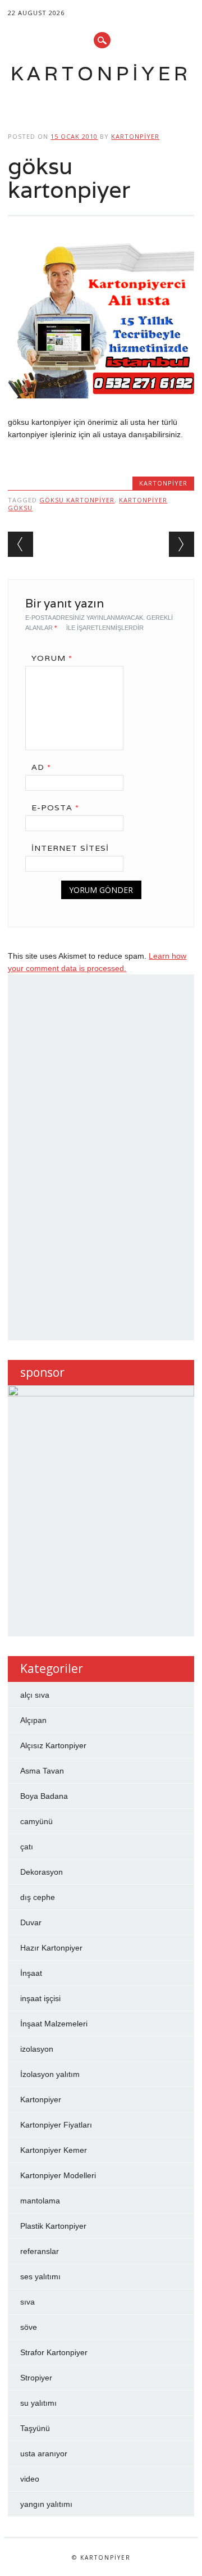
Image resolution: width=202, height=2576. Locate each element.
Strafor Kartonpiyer (54, 2352)
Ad (41, 767)
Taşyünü (35, 2428)
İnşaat (31, 1973)
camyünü (36, 1821)
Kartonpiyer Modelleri (58, 2175)
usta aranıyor (43, 2453)
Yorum (51, 658)
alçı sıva (34, 1694)
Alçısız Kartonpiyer (53, 1745)
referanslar (39, 2251)
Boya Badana (44, 1796)
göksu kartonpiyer (76, 500)
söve (28, 2327)
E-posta (55, 807)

────────────────

BRIEF: Apart from the images, every line above is to be given again exactly.

ANSWER BOX:
Image resolution: width=202, height=2576. Locate each element.
Strafor Kartonpiyer (54, 2352)
Ad (41, 767)
Taşyünü (35, 2428)
İnşaat (31, 1973)
camyünü (36, 1821)
Kartonpiyer Modelleri (58, 2175)
usta aranıyor (43, 2453)
Yorum (51, 658)
alçı sıva (34, 1694)
Alçısız Kartonpiyer (53, 1745)
referanslar (39, 2251)
Boya Badana (44, 1796)
göksu kartonpiyer (76, 500)
söve (28, 2327)
E-posta (55, 807)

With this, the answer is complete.